» **WHAT IS REQUIRED**
Transcribe the listing below exactly, leaving nothing out.

» **MATERIAL TO PROCESS**
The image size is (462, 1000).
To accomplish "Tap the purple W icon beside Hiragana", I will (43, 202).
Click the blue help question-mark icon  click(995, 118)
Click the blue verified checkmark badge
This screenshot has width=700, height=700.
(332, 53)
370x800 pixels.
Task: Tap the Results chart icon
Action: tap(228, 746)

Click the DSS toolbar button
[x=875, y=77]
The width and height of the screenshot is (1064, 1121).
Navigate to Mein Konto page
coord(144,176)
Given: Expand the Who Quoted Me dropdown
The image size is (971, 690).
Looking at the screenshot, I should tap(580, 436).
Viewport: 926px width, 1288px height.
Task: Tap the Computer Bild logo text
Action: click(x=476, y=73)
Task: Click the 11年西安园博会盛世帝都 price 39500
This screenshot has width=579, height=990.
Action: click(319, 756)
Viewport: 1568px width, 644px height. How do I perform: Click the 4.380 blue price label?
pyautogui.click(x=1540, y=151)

» **SOLUTION FOR THIS EXERCISE**
The image size is (462, 1000).
To accomplish "Tap the purple W icon beside Hiragana", I will (43, 202).
Click the blue help question-mark icon  click(995, 118)
Click the blue verified checkmark badge
This screenshot has width=700, height=700.
(332, 53)
370x800 pixels.
Task: Tap the Results chart icon
Action: tap(228, 746)

Click the DSS toolbar button
[x=875, y=77]
The width and height of the screenshot is (1064, 1121).
Navigate to Mein Konto page
coord(144,176)
Given: Expand the Who Quoted Me dropdown
The image size is (971, 690).
Looking at the screenshot, I should tap(580, 436).
Viewport: 926px width, 1288px height.
Task: Tap the Computer Bild logo text
Action: click(x=476, y=73)
Task: Click the 11年西安园博会盛世帝都 price 39500
This screenshot has width=579, height=990.
Action: click(319, 756)
Viewport: 1568px width, 644px height. How do I perform: Click the 4.380 blue price label?
pyautogui.click(x=1540, y=151)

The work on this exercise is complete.